Scammers are actively targeting clients publicly associated with Coalition Technologies, often through our case studies or portfolio. They impersonate Coalition employees and claim an audit uncovered serious technical issues that require immediate action. The objective is to gain access to websites, hosting accounts, or internal systems. It is a low-effort scam that relies on urgency and familiarity rather than technical sophistication.
The emails are sent from Gmail accounts, which is the first and clearest red flag. Coalition does not communicate with clients or prospects from free email services. All legitimate communication comes from @coalitiontechnologies.com, without exception. If the sender is not on our domain, it is not us.
What makes this situation more concerning is what happens after reporting.
Clients have repeatedly reported the same two or three Gmail addresses directly inside Gmail and through Google’s phishing reporting tools. Despite multiple reports over time, those same accounts continue sending messages. This is not a one-off delay, it suggests Google’s enforcement is either slow or ineffective.
The impersonation details appear to be pulled from LinkedIn, including employee names and job titles. The messages reference audits that never occurred and issues that do not exist. The approach is crude, but repetition compensates for quality, especially when platforms allow the same accounts to remain active.
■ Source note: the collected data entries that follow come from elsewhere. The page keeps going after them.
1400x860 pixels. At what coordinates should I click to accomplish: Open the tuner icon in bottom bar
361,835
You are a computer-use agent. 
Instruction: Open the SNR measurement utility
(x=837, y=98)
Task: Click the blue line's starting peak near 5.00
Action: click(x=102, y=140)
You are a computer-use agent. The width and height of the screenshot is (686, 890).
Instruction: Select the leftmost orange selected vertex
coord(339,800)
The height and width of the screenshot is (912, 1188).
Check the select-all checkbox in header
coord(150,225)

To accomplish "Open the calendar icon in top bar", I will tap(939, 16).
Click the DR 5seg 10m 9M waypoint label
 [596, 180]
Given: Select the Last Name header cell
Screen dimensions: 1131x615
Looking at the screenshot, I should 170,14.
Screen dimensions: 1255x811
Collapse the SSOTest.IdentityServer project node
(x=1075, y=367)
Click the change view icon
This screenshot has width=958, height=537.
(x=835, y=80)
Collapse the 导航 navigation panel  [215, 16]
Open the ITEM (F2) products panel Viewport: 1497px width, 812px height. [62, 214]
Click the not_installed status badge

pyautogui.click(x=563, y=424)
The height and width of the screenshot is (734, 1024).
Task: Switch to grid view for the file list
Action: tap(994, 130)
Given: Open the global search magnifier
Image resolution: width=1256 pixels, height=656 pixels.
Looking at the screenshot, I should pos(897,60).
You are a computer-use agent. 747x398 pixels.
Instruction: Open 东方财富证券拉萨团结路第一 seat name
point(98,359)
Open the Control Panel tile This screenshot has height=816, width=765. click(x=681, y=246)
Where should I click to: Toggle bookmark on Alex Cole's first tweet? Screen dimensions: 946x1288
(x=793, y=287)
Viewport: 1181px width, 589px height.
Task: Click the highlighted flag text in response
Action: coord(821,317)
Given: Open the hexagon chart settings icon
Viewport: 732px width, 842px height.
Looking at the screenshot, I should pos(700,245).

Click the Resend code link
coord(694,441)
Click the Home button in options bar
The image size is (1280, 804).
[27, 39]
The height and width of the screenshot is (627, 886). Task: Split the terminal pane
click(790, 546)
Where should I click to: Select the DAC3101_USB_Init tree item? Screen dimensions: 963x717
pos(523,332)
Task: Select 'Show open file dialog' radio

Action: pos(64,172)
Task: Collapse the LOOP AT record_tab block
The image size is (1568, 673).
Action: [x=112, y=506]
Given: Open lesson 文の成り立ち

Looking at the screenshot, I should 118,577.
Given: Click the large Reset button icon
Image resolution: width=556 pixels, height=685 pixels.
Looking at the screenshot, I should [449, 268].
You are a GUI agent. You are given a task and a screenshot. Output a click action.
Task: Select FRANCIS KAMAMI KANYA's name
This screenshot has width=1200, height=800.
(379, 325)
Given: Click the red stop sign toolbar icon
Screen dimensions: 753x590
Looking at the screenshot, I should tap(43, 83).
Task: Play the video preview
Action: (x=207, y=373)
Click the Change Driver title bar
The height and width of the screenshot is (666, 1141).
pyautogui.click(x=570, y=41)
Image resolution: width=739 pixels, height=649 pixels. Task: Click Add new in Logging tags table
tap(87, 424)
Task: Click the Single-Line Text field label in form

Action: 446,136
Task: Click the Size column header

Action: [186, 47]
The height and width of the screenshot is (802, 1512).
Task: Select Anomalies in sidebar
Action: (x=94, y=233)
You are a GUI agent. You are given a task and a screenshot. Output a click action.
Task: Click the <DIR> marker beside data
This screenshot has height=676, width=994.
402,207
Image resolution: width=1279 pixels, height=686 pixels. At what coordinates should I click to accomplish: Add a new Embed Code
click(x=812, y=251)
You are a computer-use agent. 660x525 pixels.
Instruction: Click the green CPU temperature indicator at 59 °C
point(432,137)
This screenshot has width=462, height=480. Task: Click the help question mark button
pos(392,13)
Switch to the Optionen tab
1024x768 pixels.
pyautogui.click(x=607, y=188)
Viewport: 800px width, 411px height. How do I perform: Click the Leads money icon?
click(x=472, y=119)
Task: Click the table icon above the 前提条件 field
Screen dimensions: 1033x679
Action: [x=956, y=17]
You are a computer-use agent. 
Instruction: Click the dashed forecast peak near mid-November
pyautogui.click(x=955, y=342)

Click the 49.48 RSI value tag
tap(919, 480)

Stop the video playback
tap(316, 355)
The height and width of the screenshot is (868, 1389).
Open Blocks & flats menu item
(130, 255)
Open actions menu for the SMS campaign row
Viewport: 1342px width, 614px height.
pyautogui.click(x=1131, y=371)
If you receive a similar message, the first step is to report it inside your email platform. In Gmail, open the email, click the three-dot menu, and select “Report phishing.” This preserves headers and metadata that matter for enforcement. After reporting, delete the message.
In Outlook, select the email, click “Report,” then choose “Phishing.” In Yahoo Mail, open the message, click “More,” and select “Report a phishing scam.” Built-in tools should always be used instead of forwarding.
For Gmail-based scams, reporting in your inbox is not enough. You should also file a direct report with Google using its phishing abuse form. Paste full headers if available and clearly state that the sender is impersonating a company or employee. If the same address has contacted you more than once, say so.
None of these steps guarantee fast action. Skipping them guarantees no action at all. Until platforms treat repeat abuse as a priority, businesses and their clients are left doing the enforcement work themselves.